Machine Learning Lunch Meeting
Do LLMs solve novel tasks? An empirical investigation of out-of-distribution generalization
Event Details
Everyone is invited to the weekly Machine Learning Lunch Meetings held Fridays 12:30-1:30pm. Faculty members from Computer Sciences, Statistics, ECE, and other departments will discuss their latest groundbreaking research in machine learning. This is an opportunity to network with faculty and fellow researchers, and to learn about the cutting-edge research being conducted at our university. Please see https://sites.google.com/view/wiscmllm/home for more information.

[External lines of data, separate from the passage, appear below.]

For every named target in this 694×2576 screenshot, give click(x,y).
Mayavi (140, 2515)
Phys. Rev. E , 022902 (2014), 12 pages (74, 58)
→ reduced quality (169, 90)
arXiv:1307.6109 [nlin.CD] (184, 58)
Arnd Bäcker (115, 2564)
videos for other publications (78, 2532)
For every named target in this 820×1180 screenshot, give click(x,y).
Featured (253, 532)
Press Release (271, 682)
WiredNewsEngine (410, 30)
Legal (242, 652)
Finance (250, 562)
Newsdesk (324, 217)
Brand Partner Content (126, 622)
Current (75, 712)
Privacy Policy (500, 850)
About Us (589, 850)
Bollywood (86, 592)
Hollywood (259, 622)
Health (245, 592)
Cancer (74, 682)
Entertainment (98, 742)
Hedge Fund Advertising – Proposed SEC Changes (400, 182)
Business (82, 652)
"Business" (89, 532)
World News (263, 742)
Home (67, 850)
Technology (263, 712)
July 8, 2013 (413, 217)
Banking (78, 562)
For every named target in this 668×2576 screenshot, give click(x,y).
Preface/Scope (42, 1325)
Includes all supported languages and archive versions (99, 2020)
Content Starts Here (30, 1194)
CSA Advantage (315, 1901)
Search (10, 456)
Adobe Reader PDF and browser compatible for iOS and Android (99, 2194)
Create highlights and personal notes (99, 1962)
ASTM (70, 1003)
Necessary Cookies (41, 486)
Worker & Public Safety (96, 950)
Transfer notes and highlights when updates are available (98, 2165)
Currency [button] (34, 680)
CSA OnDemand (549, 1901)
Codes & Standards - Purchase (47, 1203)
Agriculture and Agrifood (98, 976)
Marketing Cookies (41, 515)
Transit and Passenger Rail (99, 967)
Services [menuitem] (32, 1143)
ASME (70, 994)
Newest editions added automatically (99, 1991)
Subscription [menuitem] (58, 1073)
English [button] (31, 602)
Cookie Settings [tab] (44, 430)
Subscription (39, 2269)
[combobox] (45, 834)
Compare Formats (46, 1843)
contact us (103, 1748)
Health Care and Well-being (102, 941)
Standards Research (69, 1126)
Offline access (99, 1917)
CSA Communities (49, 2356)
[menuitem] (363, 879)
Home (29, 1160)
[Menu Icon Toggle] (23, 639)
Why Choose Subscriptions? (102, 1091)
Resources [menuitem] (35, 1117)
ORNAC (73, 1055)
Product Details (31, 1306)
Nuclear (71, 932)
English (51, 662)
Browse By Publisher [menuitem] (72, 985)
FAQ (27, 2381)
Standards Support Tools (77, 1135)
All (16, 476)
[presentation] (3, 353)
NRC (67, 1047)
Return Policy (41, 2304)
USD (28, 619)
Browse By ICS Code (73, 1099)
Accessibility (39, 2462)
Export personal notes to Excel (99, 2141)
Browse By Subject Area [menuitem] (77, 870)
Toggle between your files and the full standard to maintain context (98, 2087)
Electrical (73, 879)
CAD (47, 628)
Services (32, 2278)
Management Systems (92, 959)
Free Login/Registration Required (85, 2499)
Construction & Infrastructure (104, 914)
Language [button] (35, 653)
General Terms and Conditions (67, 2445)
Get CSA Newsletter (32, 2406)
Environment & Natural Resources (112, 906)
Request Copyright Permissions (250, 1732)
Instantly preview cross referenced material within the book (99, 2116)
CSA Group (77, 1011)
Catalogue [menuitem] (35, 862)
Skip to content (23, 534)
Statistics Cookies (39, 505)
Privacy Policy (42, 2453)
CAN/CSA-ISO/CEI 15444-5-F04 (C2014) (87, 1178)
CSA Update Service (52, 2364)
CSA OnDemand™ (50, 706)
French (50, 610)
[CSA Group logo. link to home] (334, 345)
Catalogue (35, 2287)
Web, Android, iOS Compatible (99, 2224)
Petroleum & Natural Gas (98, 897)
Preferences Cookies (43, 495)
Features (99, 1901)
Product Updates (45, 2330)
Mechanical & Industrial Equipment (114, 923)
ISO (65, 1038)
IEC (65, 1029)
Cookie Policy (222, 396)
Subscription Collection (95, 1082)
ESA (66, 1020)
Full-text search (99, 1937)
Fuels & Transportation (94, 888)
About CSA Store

Speaker: Yiqiao Zhong (STAT)
Abstract: Large language models (LLMs) such as GPT-4 sometimes appeared to be creative, solving novel tasks with a few demonstrations in the prompt. These tasks require the pre-trained models to generalize on distributions different from those from training data---which is known as out-of-distribution (OOD) generalization. For example, in symbolized language reasoning where names/labels are replaced by arbitrary symbols, yet the model can infer the names/labels without any finetuning.
In this talk, I will offer some new angles for understanding the emergent phenomena in LLMs, which hopefully provide empirical foundations for statistical theory for LLMs. By focusing on induction heads, which are a type of pervasive components within LLMs, I will show that learning the right compositional structure is a key to OOD generalization, and this learning process exhibits sharp transitions in training dynamics. Further, I propose the "common bridge representation hypothesis" as a compositional mechanism in Transformers, where a latent subspace in the embedding space acts as a bridge to align multiple attention heads across early and later layers.